Au nombre des merveilles rassemblées dans la Sainte Chapelle de Bourges par le duc Jean de Berry trônait le trophée d’un cerf monstrueux, vieux de trois cents ans, tué lors d’une chasse par le duc en personne. Plutôt que de naturaliser la dépouille de l’animal, le prince fit prélever les bois, décrits comme larges et plats comme ceux d’un daim, et commanda à un sculpteur une immense statue de bois, portant sur un écu les armes du Berry, sur laquelle furent fixées les cornes de l’animal. Pour renforcer la majesté de l’ensemble, le ranchier ainsi reconstitué fut juché sur un socle, où on put l’admirer à l’entrée du sanctuaire, au même titre que les ossements du géant Birat, issu d’un squelette de mammouth, et qu’un crocodile cavernicole prétendu hôte des fontaines souterraines de Bourges. L’authenticité de ce bestiaire fabuleux semblait incontestable aux yeux des croyants et des visiteurs qui venaient contempler l’intérieur de la Sainte Chapelle.
Quel pouvait bien être la bête que tua Jean de Berry pour lui prendre ses bois? Pas un cerf, même énorme, c’est certain, car on ne sut le nommer autrement que par le terme de ranchier, habituellement employé en héraldique pour désigner les silhouettes de cerfs présentes sur certaines armoiries. L’animal n’était donc pas endémique dans les forêts des domaines du duc. La forme des bois, et leur ressemblance avec ceux des daims, fait immédiatement songer à un élan. Certains individus mâles atteignent une taille et un volume corporel incomparablement plus élevés que ceux d’un cerf ordinaire, ce qui justifierait assez bien l’estimation de l’âge de la prise à trois cents ans. Or, si des élans ont pu errer dans les grandes forêts d’Occident jusqu’à la période antique et le haut Moyen-âge, la chasse et les grands défrichements ne leur avaient depuis très longtemps laissé aucune chance de survie.
Il reste trois hypothèses, dont la plus simple pour expliquer l’existence de ce ranchier serait une hâblerie de Jean de Berry, qui se serait procuré le trophée quelque part dans le Nord de l’Europe, et se serait attribué la gloire de sa chasse. Les os du mammouth devenu le géant Birat sont bien venus du Dauphiné, une paire de bois d’élan, beaucoup plus légers, peuvent avoir circulé par terre ou par bateau sur une bien plus longue distance.
Une deuxième piste, plus difficile à soutenir, conduirait le duc a avoir lui même voyagé pour aller chasser un élan quelques part en Europe orientale ou septentrionale. Rien, à ma connaissance, dans la biographie de cet homme, ne le laisse supposer, mais je ne suis pas spécialiste de la période, et l’avis de lecteurs éclairés sur ce point pourrait être très utile.
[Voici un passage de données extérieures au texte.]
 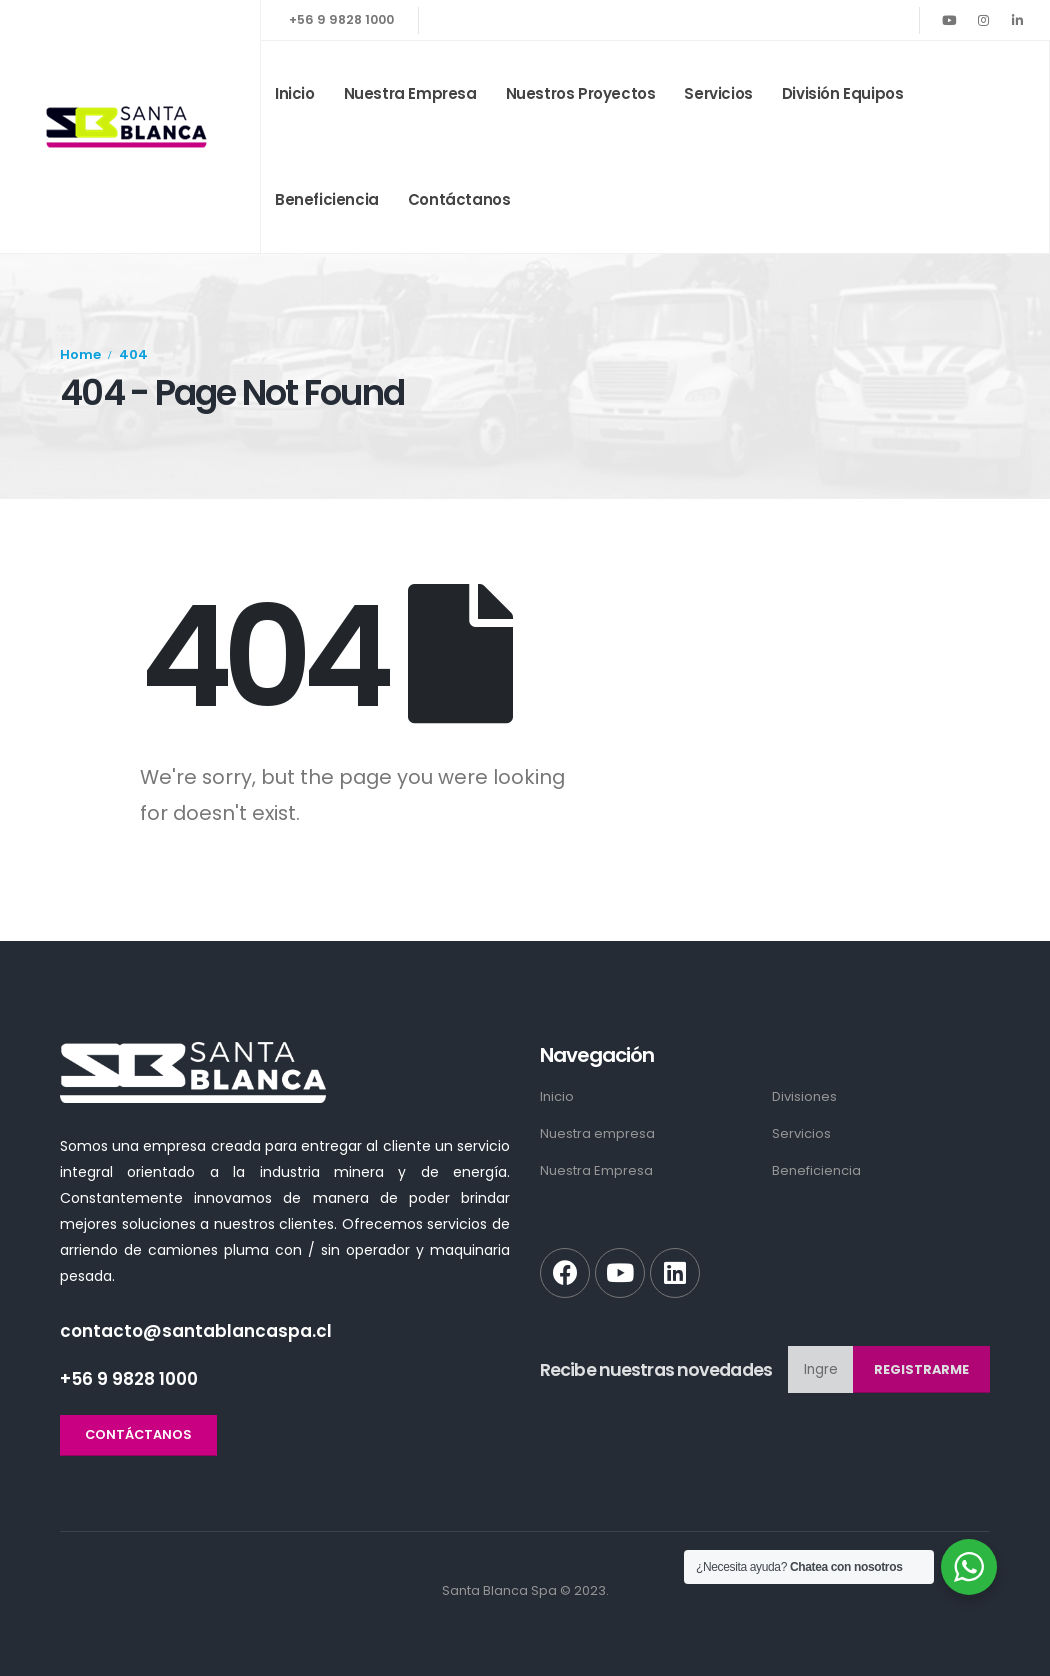 I want to click on Nuestra empresa, so click(x=410, y=93).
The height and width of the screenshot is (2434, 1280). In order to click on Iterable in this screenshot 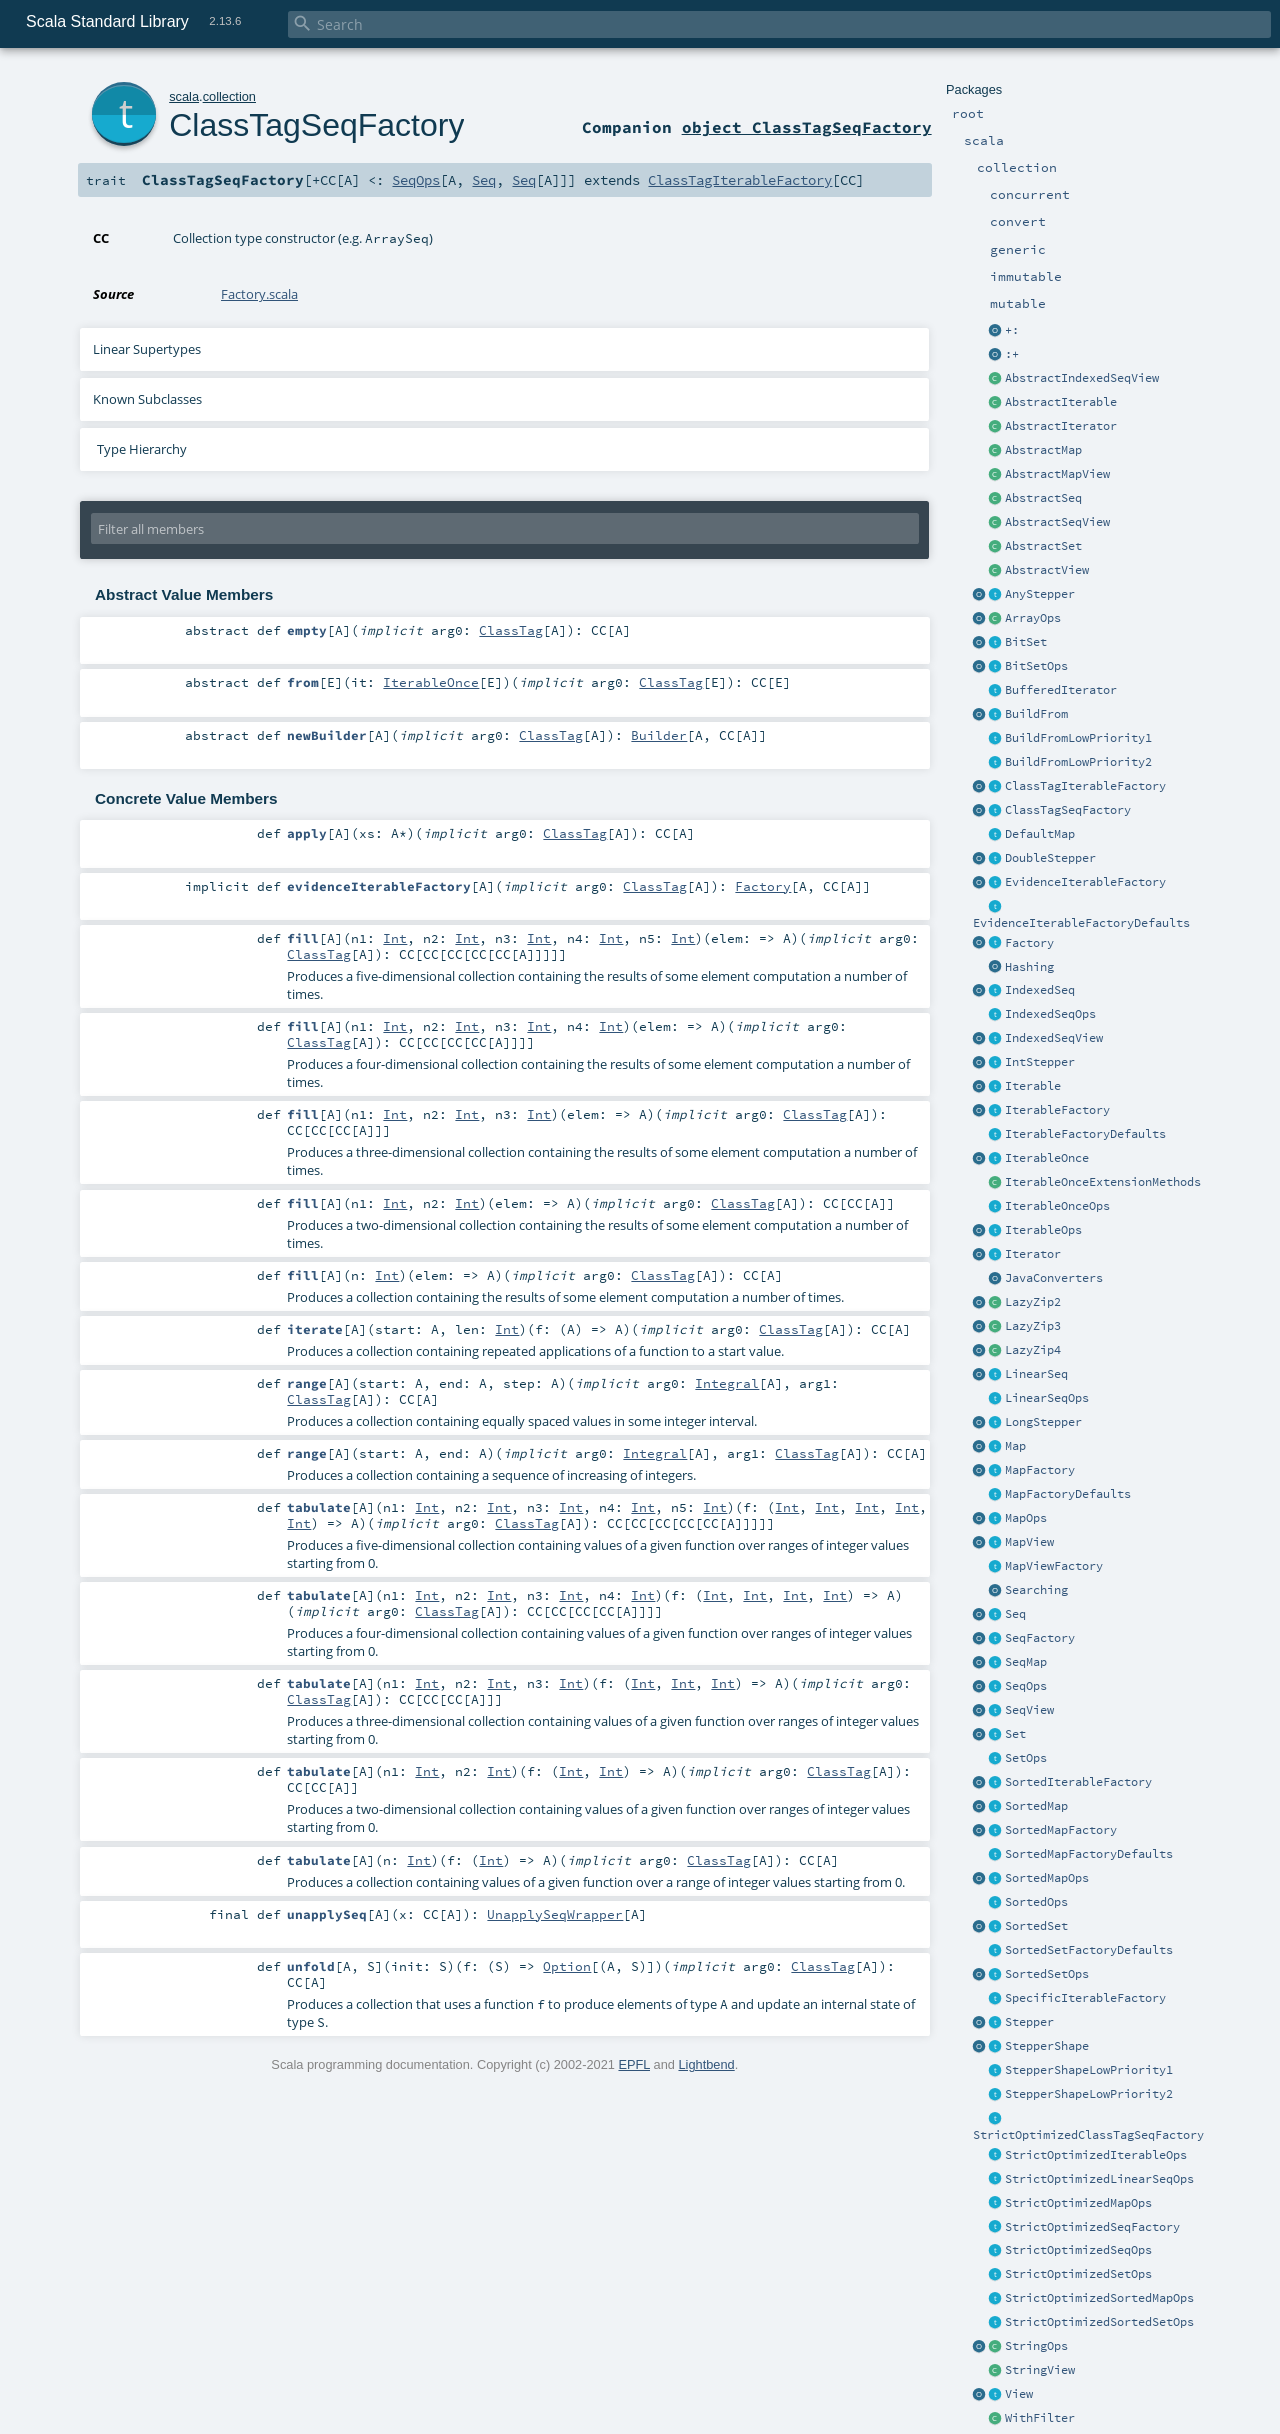, I will do `click(1033, 1086)`.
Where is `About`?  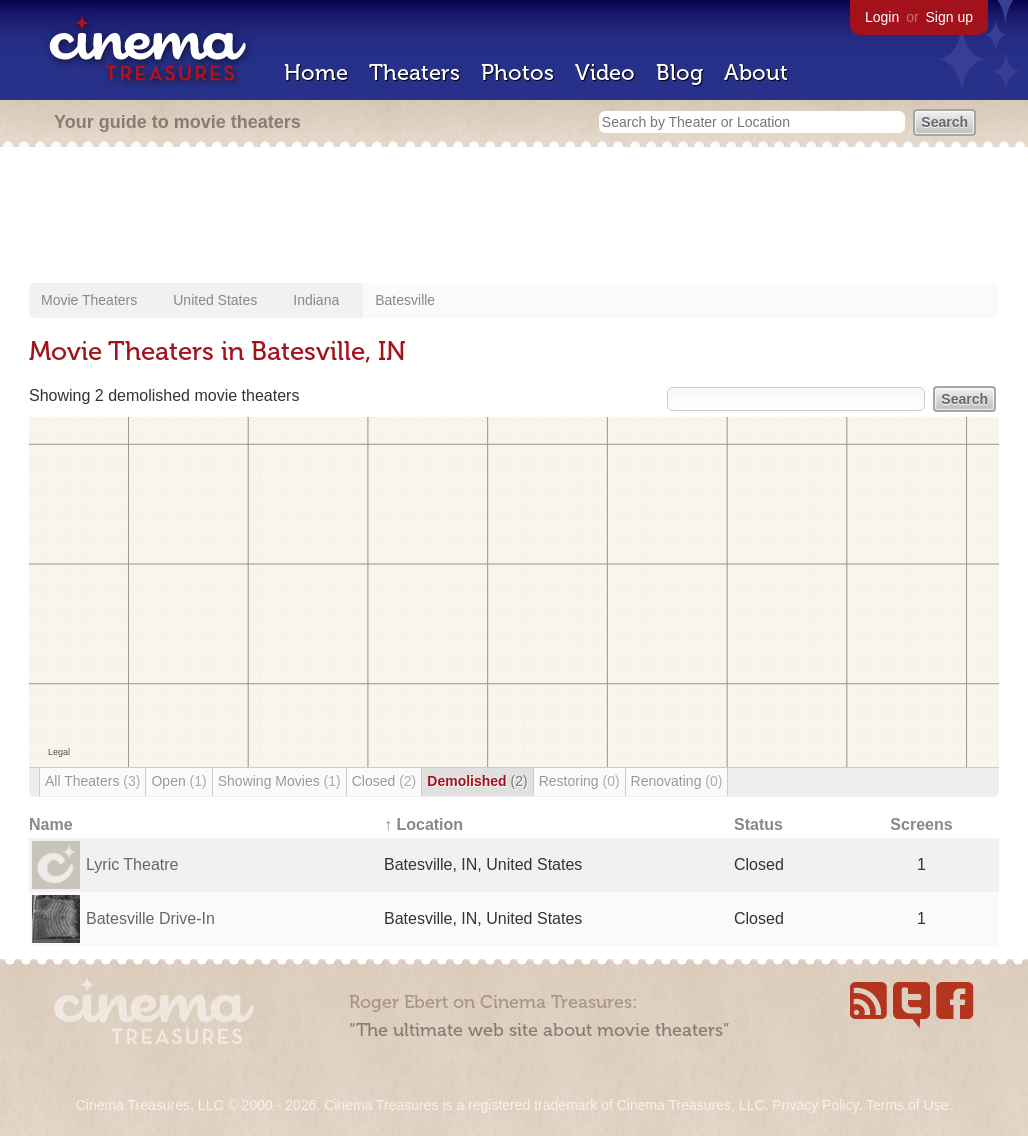
About is located at coordinates (756, 72).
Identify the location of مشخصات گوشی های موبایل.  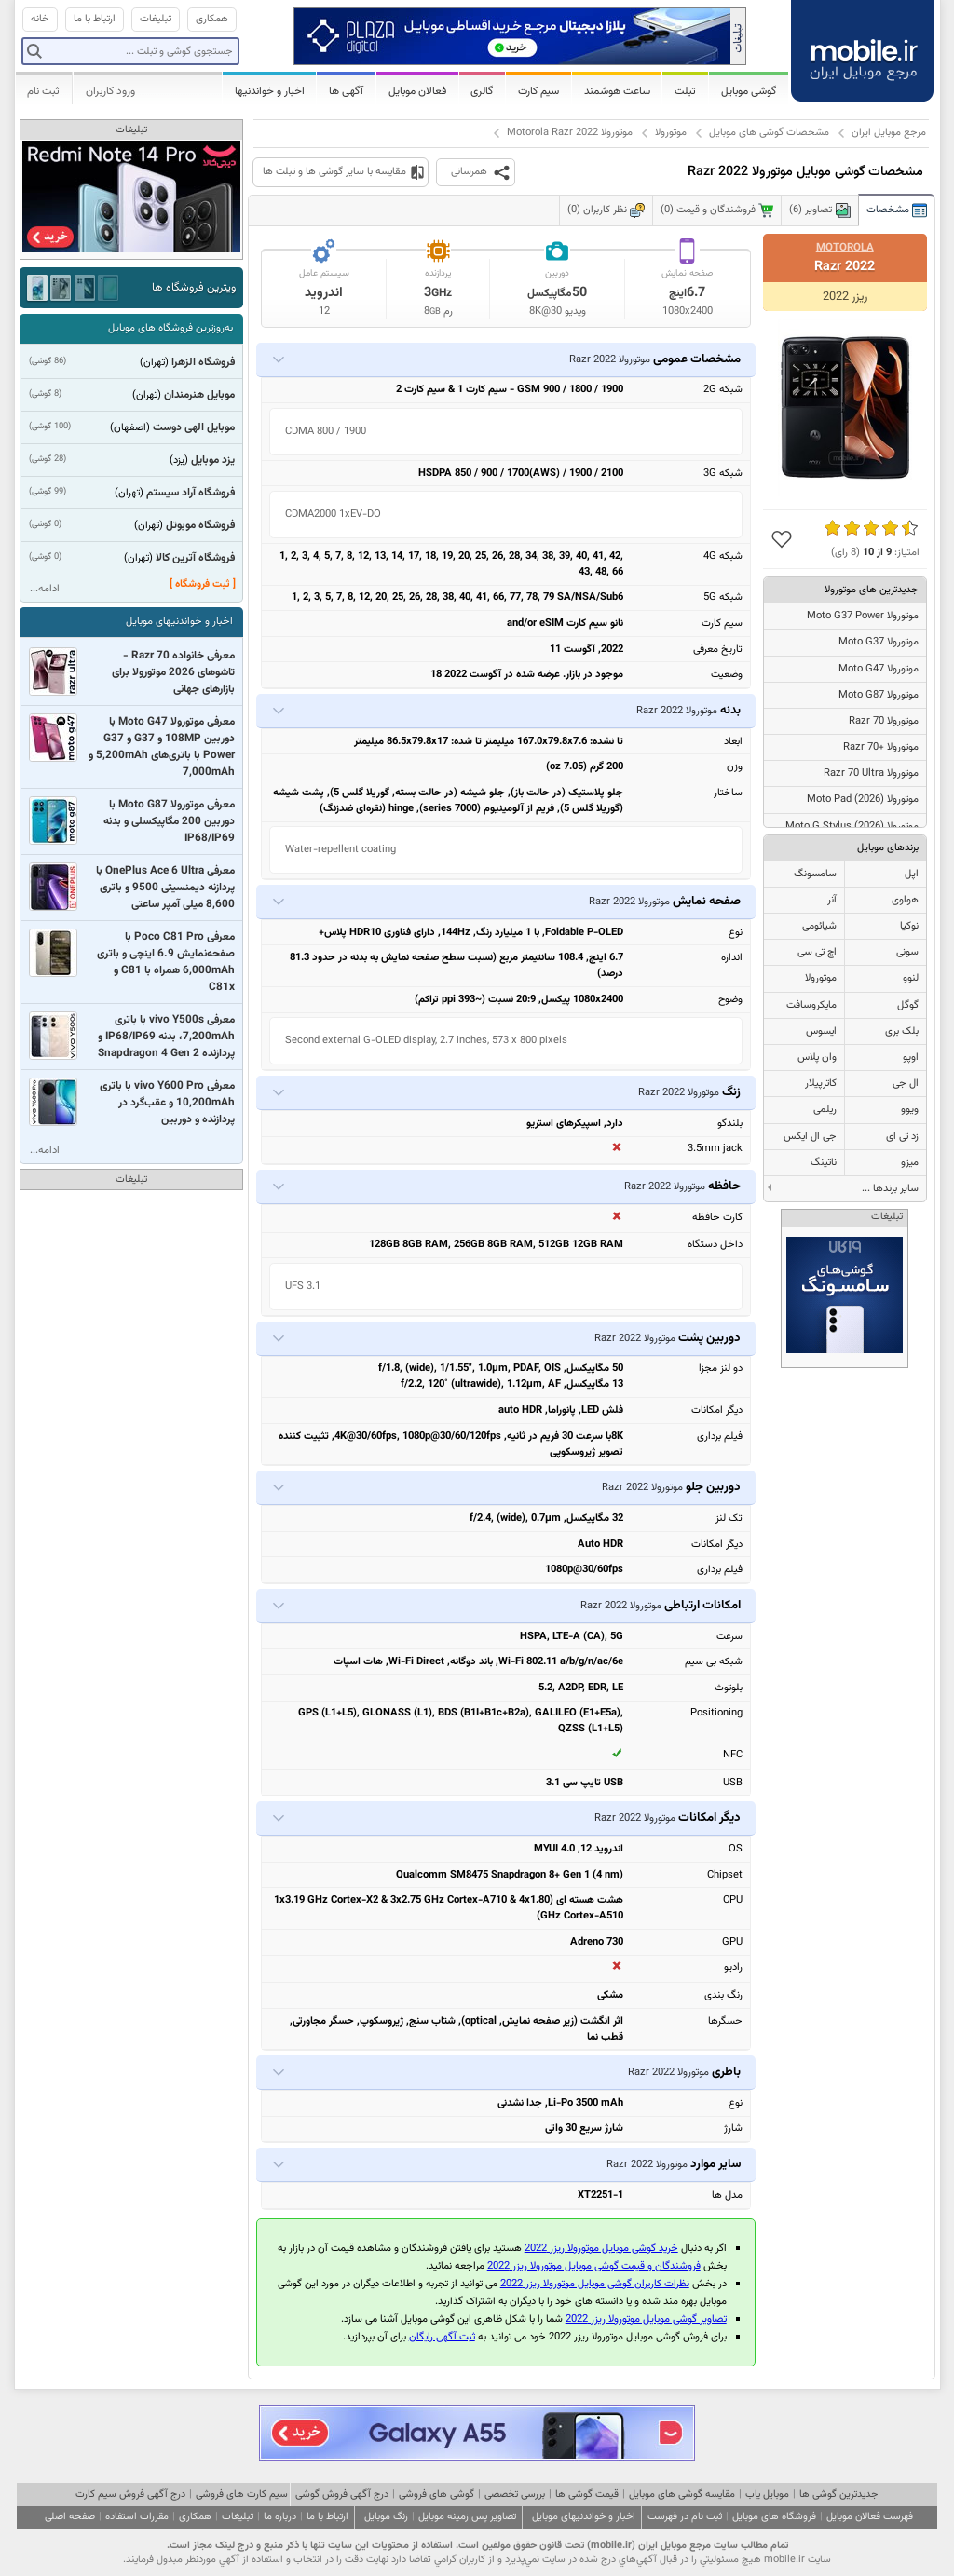
(769, 133).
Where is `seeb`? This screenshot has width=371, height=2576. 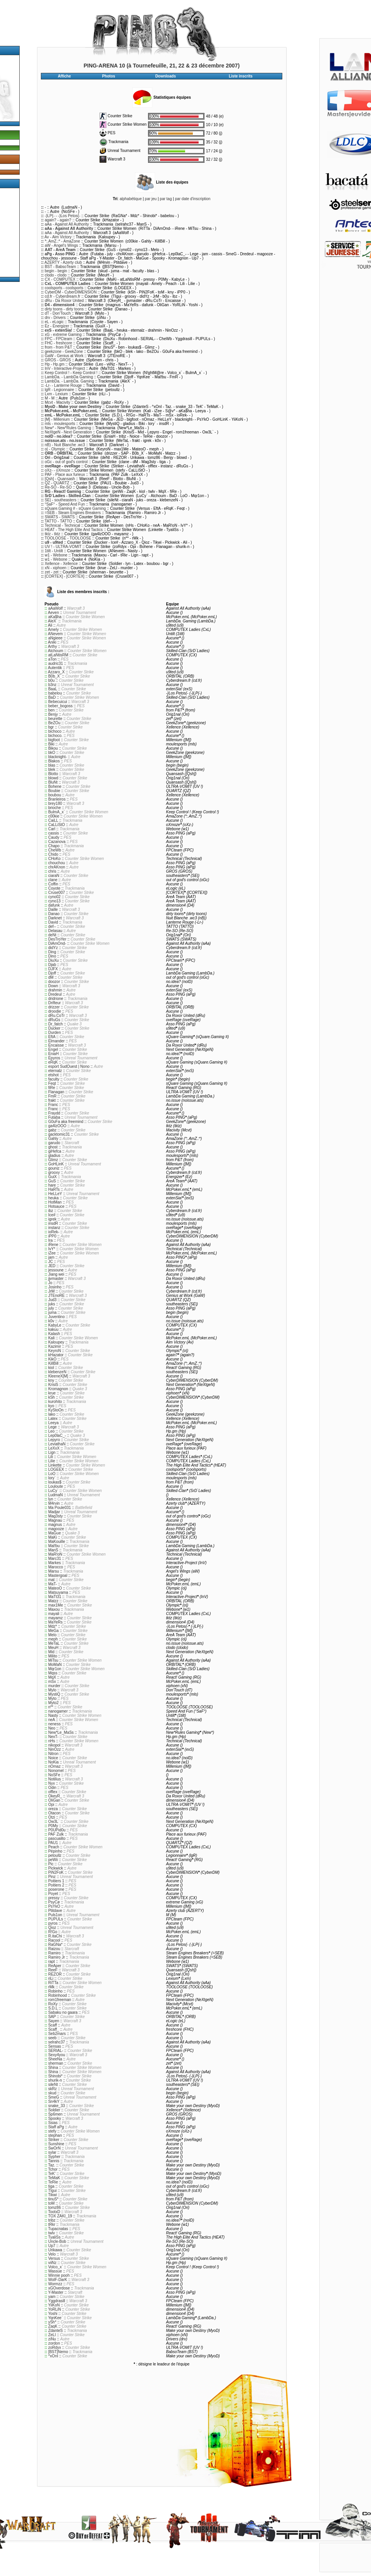 seeb is located at coordinates (52, 2038).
La troisième manière d’aborder le problème serait d’envisager le voyage d’un élan à travers l’Europe jusqu’aux propriétés du duc de Berry. Lâché sur place, l’animal aurait très bien pu être chassé et tué par fondateur de la Sainte Chapelle. Les naturalistes estiment, preuves concrètes à l’appui, que les élans peuvent être apprivoisés et même utilisés comme monture. Un individu peut très bien avoir été capturé sur commande du duc et avoir été amené depuis l’espace balte en quelques semaines. Techniquement, ce convoi était beaucoup plus facile à déplacer que ceux qui commençaient à peupler les ménageries princières d’animaux africains à la même époque.
Infortuné animal, pour lequel le non chasseur que je suis a une pensée attristée, mais qui fit, indirectement, l’admiration de milliers de berrichons et d’étrangers au pays, jusqu’à ce que la ruine de l’édifice qui abritait son simulacre finisse par l’abandonner aux vers ou à l’incendie. Curieux clin d’œil du Destin, c’est aujourd’hui encore un élan qui accueille les visiteurs du muséum d’Histoire naturelle de Bourges, ouvert à quelques pas du site où s’élevait la Sainte Chapelle, et dont la photo, retouchée, m’a fourni de quoi illustrer artificiellement ces lignes.